Anche in tempi di coronavirus un supermercato dove non manca niente, a parte le casse, saprebbe riempirsi di gente. Ebbene c’è, non è un sogno, è fra noi, esiste: ha aperto in questi giorni a Seattle, nello spazio di Capitol Hill. È il primo Amazon Go Grocery: 996 mq di supermercato totalmente automatizzato in cui è possibile fare la spesa attraverso la “app” del colosso dell’e-commerce. Da lì in poi, la tecnologia computer vision abbinata ad una sofisticata intelligenza artificiale fanno il resto.
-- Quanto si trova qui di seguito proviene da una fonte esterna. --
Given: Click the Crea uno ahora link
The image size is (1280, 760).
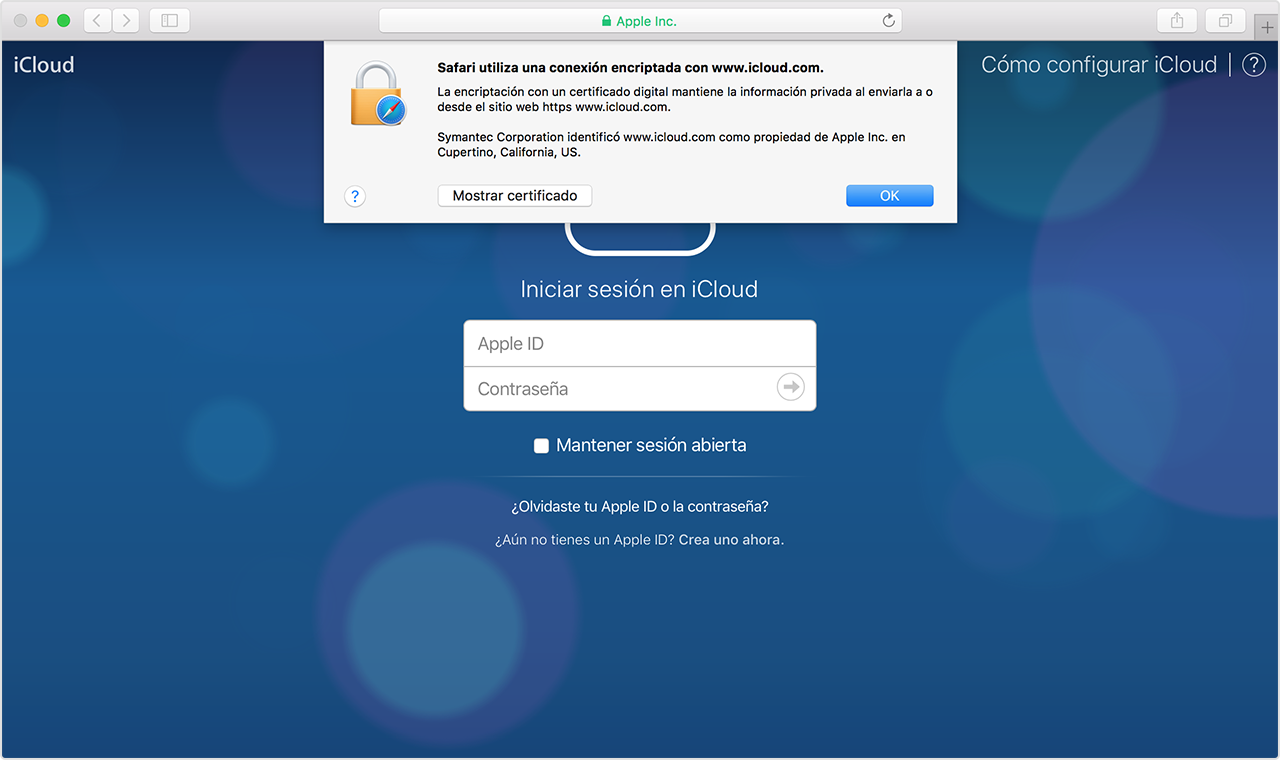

Ma come in un vero supermercato è anche possibile ripensarci, perché posando quello che non serve il conto si aggiorna in automatico. La sensazione più strana è in agguato quando si finisce la spesa: porte aperte, niente coda alle casse, arrivederci e grazie. Il conto arriva sulla carta di credito.
Con Go Grocery, che arriva a quattro anni di distanza dai primi test e dopo l’acquisizione della catena di 500 centri della Whole Foods, il colosso creato da Jeff Bezos lancia la sfida ai marchi della grande distribuzione come Walmart - il Carrefour americano - aggiungendo carne, pesce, prodotti biologici, frutta e verdure fresche.
L’unica presenza umana è il personale che si aggira per sistemare o rifornire gli scaffali. Ma è meglio essere chiari fin dall’inizio: chi ha intenzione di fare il furbo ha di che pentirsene, vista la presenza su scala industriale di telecamere di sorveglianza a cui non sfugge neanche un metro.
Secondo il poco che trapela, il supermercato di Seattle è solo il primo: nel giro di un paio di virus e altrettanti governi, li vedremo spuntare ovunque.